Tyler Honeycutt led UCLA in rebounding last season.
He was pretty good when it came to grabbing missed shots as they caromed off the rim.
For much of the season's early going, though, the small forward couldn't catch a break as he continually bounced back from injuries. First came a spinal stress fracture that sidelined him over the summer.
Then, after he was cleared to practice and spent almost a month going through drills with the Bruins, Honeycutt sustained a stress reaction in his right tibia. That cost him the first six games of the season.
UCLA lost four times during that stretch on the way to a 14-18 finish.
Honeycutt said it was frustrating to be on the sideline "when you know you can be out there making a difference, and I definitely think I'm making a difference now and I'm taking advantage of" being able to play. He has shrugged off a tweaked hip flexor from a few weeks ago and resumed full practices.
More will be expected of the 6-foot-8 sophomore after a season in which he averaged a team-high 6.5 rebounds, becoming the third freshman to lead the Bruins in that category in the last five years (Luc Richard Mbah a Moute did it in 2005-06 and Kevin Love in 2007-08).
Honeycutt, who averaged 7.2 points last season, said he wants to become a more aggressive scorer, a better defender and take more of a leadership role on a team with no seniors.
"I'm going to try to make every play but make it as smart as possible," Honeycutt said, "because if I turn over the ball and make mistakes, it doesn't leave much for the freshman to look at."

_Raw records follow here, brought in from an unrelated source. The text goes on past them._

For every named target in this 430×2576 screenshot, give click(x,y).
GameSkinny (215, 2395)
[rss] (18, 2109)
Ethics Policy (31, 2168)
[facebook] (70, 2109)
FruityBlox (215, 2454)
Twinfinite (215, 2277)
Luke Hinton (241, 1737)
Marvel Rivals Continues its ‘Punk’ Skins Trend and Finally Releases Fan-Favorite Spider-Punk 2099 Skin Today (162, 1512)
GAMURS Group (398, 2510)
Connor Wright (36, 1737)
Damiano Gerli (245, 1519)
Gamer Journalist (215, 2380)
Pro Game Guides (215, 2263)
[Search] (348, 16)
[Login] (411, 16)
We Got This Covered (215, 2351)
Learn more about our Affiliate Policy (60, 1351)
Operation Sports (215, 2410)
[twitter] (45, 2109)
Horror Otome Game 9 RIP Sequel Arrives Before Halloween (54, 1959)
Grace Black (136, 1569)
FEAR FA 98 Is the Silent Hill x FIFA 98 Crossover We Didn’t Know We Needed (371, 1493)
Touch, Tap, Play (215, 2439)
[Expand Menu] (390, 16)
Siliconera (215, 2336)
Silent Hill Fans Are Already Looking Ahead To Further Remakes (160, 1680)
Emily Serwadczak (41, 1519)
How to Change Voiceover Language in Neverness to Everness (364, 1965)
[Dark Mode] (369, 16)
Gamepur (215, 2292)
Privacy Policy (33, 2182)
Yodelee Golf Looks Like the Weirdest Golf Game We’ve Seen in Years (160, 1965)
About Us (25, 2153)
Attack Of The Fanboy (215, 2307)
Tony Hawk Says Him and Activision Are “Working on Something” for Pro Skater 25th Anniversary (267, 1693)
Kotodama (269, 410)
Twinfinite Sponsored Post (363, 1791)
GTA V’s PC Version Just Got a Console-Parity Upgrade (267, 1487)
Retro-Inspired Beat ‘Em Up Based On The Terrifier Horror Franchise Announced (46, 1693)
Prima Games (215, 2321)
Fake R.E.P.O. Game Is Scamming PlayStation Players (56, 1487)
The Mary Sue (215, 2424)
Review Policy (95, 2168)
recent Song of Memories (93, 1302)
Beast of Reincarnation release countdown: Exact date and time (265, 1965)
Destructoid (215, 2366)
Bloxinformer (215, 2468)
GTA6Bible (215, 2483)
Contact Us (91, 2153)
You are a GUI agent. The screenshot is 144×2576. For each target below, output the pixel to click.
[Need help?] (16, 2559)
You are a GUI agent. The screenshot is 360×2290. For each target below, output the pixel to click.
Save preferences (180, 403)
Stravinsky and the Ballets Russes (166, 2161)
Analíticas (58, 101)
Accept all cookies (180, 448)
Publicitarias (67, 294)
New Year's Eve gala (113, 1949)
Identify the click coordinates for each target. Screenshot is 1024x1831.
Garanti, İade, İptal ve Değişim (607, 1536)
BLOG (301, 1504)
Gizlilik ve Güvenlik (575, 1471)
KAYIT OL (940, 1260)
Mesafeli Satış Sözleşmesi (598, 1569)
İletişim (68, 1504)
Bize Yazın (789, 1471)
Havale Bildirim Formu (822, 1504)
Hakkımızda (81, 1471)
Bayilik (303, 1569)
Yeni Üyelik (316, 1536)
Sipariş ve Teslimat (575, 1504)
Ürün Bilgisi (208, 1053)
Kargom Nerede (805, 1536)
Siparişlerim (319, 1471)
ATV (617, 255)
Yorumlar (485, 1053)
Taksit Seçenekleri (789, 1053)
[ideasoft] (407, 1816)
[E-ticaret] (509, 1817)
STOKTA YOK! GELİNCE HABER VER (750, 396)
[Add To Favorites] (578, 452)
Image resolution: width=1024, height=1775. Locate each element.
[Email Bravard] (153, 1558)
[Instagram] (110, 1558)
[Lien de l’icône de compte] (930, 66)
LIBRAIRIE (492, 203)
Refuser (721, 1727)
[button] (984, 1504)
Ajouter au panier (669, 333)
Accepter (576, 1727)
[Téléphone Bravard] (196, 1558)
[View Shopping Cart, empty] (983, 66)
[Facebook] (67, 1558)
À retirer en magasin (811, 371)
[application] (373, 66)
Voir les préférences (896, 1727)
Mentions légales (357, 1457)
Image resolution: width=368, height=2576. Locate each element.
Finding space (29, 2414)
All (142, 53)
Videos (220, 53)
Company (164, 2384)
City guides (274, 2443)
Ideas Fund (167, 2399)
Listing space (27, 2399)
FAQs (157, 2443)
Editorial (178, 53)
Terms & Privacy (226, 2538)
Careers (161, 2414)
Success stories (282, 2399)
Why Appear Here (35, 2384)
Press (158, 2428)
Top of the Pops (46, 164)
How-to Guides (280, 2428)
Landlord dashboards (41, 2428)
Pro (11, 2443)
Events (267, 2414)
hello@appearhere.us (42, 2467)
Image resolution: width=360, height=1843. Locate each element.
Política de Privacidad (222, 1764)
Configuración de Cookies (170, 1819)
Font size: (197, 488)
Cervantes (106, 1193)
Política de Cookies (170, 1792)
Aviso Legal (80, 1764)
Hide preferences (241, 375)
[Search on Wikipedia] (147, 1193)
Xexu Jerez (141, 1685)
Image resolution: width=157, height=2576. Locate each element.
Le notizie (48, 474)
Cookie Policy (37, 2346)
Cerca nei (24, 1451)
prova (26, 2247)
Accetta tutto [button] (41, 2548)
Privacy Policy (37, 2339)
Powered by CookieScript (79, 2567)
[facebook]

The Bruins got a glimpse of the kind of all-around game Honeycutt is capable of late last season. He led all Pacific 10 Conference freshmen with four double-doubles, all coming over the final 11 games.
Honeycutt acknowledged that he would like "to have played a bigger role offensively, but we had a lot of older guys and I had to do what it takes for us to win and I was fine with that. As one of the older guys and leaders now, I will have to take a bigger role."
Coach Ben Howland called Honeycutt one of the Bruins' best players and said he had improved his shooting since his freshman year, when he made 49.6% of his field goals and 34.5% of his three-point attempts.
"I think he's going to be a much better perimeter player than a year ago because of the time he's put into it," Howland said. "I expect him to have a really, really solid year."